Superando as próprias barreiras

Você imagina como seria viver em meios as trevas da cegueira? Tracy Carcione não se deixou abalar e superou suas barreiras. Confira essa história!

Julia Monsores | 6 de Janeiro de 2020 às 17:00

Ljupco/iStock -

Li certa vez, numa revista americana, uma história que me deixou impressionada. Era sobre uma jovem, Tracy Carcione, que fizera uma demonstração no Museu de Arte Moderna de Nova York. Críticos tinham sido chamados para ver a artista autodidata desenhar. Quem chegasse, dizia a matéria, e visse a apresentação – Tracy sentada diante de seus observadores, munida de uma caneta esferográfica, desenhando formas geométricas – na certa não acharia nada de mais.

Isso até saber de um detalhe: Tracy era cega desde a infância. E, embora não pudesse ver aqueles objetos de madeira que tinha à frente – cones, cubos e esferas –, era capaz de desenhá-los com um senso de perspectiva tão perfeito que chamava a atenção.

Superando as próprias deficiências

Segundo a revista, o caso de Tracy não é único e mesmo os cegos de nascença às vezes são capazes de copiar objetos com uma perfeição admirável. A explicação seria a de que o desenho é uma habilidade cognitiva tão profundamente embutida no cérebro que pode se manifestar mesmo entre aqueles que nunca enxergaram.

Assim que acabei de folhear a revista, e ainda refletindo sobre a capacidade que o ser humano tem de superar as próprias deficiências (o mesmo ser humano capaz de cometer tantas atrocidades), saí para dar uma caminhada na orla. 

Era, como tantas têm sido, uma linda manhã de sol, de um verão que não queria mais acabar. Mas o calor naquele dia não estava excessivo, e uma aragem movia as palmeiras, começando a levantar a crista das ondas. Eu ia distraída, olhando o mar, quando de repente vi, alguns metros à frente, vindo em minha direção, um casal de deficientes visuais. Eram jovens, ainda. Caminhavam juntos, apoiados um no outro e em suas bengalas especiais.

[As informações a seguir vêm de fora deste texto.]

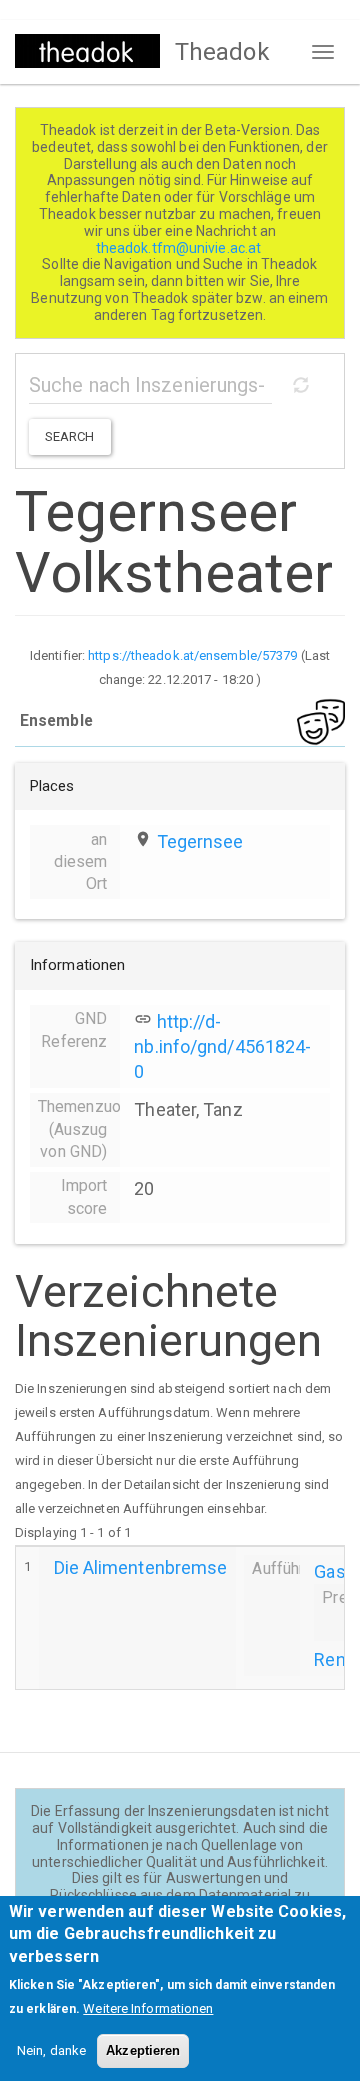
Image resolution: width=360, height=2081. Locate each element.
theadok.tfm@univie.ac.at (180, 248)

Mas havia nesse andar uma desenvoltura inesperada, como se estivessem certos de que, juntos, nenhum objeto lhes barraria o caminho. Como se nada tivessem a temer. Isso me fez parar. E também a lembrança imediata da história sobre a moça cega que desenhava. 

“Naquele instante, existiram apenas eles dois, mais nada, imersos em seu mundo de escuridão e silêncio.”

Enquanto pensava no que será viver num mundo de trevas, esperei, junto à calçada, que os dois passassem por mim. Mas ocorre que eles pararam também. Pararam – e se olharam. Depois, envolveram-se nos braços um do outro – e se beijaram. Não foi espetaculoso, foi apenas um beijo leve, nos lábios, mas carregado de tamanha ternura que tudo à volta deles pareceu congelar de repente, ou deixar de existir. Ou foi ainda como se existisse dentro de uma dimensão encantada. 

Por um instante em suspensão, tempo e espaço desapareceram, restando apenas aquele beijo tátil, alimentado pela matéria escura em que ambos estavam mergulhados. Todos em volta pareceram compreender. E – não foi impressão, tenho certeza – fez-se um silêncio durante o tempo assombrado que durou o beijo. Naquele instante, existiram apenas eles dois, mais nada, imersos em seu mundo de escuridão e silêncio.